Ian Swainson
Phone: 613-584-8811x43995
Fax: 613-584-4040
Email: Ian.Swainson@nrc-cnrc.gc.ca
The experimental program in structural chemistry focuses on the structure determination and characterization of complex systems. Much of the work is carried out on polycrystalline samples and utilizes Rietveld refinement of data from the high resolution powder diffractometer (C2) of DUALSPEC. By its nature, such a program tends to be rather diverse. This technique is particularly powerful for measuring small changes in structures as a function of some parameter such as temperature. Thus, the investigation of structural phase transitions is a significant component of the program.

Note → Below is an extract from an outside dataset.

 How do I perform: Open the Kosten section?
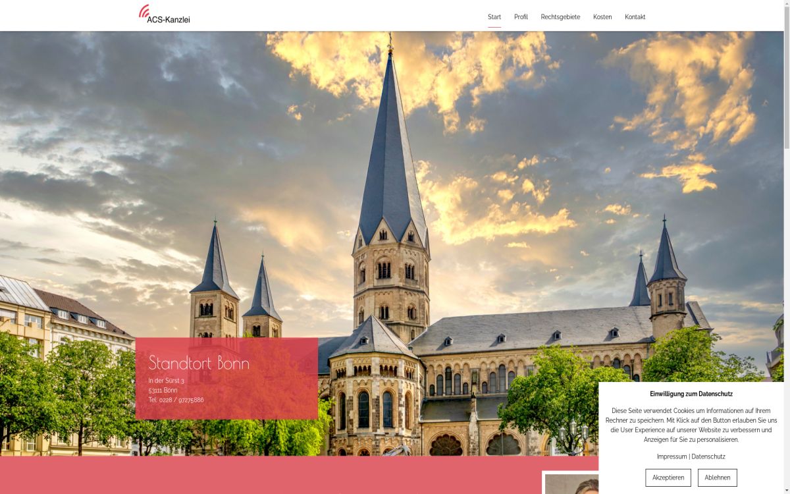coord(602,16)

Among other structural types that have been studied are ammonium salts, usually in deuterated form. Using data from DUALSPEC, it has been possible to refine both the orientation of the ammonium ion and the anisotropic motion of the ion in the lattice. Several extended framework structures such as clathrates, zeolites and inclusion compounds have been investigated. Clathrates are a type of inclusion compound in which the host forms the cage structure capable of holding guests. The intermolecular forces between the host and the guest usually are weak in comparison with chemical bond. Currently, we are interested in a new type of clathrate, semiconductor clathrates, MxN46 where M is a metal and N is Si, Ge or Sn. These materials can exhibit a variety of electronic behaviour from semiconductor to superconductor by trapping different proportions of metal guest. The thermal conductivities of semiconductor clathrates are much lower than their diamond phases. They are promising candidates for applications such as thermoelectric cooling and power generation. We have determined the lattice parameters and thermal factors of semiconductor clathrates by neutron powder diffraction. Combined with other thermal properties including heat capacity and compressibility we found that Grüneisen parameters of these materials are abnormally high at very low temperature which is due to the strong scattering of heat-carrying acoustic phonons by the rattling of guests.

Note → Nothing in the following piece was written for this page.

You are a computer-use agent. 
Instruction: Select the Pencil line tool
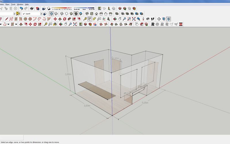pyautogui.click(x=6, y=19)
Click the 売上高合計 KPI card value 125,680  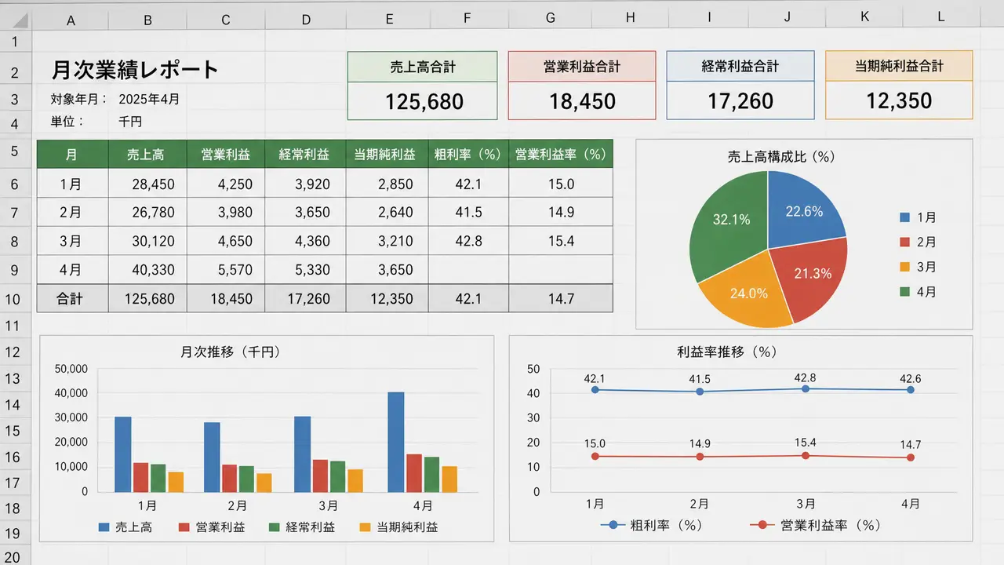(x=423, y=101)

The structural chemistry of geological materials is another component of the program. A major interest in these materials is the statistical ordering of similar atoms on specific sites (e.g. Si and Al) and the phase transitions that result from such ordering. Results have been obtained recently for a model spinel system formed by a solid solution. Molecular and ionic motions are investigated by inelastic scattering methods with the triple-axis spectrometers. Recent measurements of the molecular excitations in several mineral systems have been used to learn about the interatomic forces in these materials, in particular the strange inelastic scattering from calcite.
We have recently examined the structure of ikaite CaCO3.6D2O, a "rare" mineral that forms in freezing water and its geological importance in terms of its pseudomorphs used as paleothermometers. We are also working on some aspects of gas hydrates, formed under similar conditions to ikaite.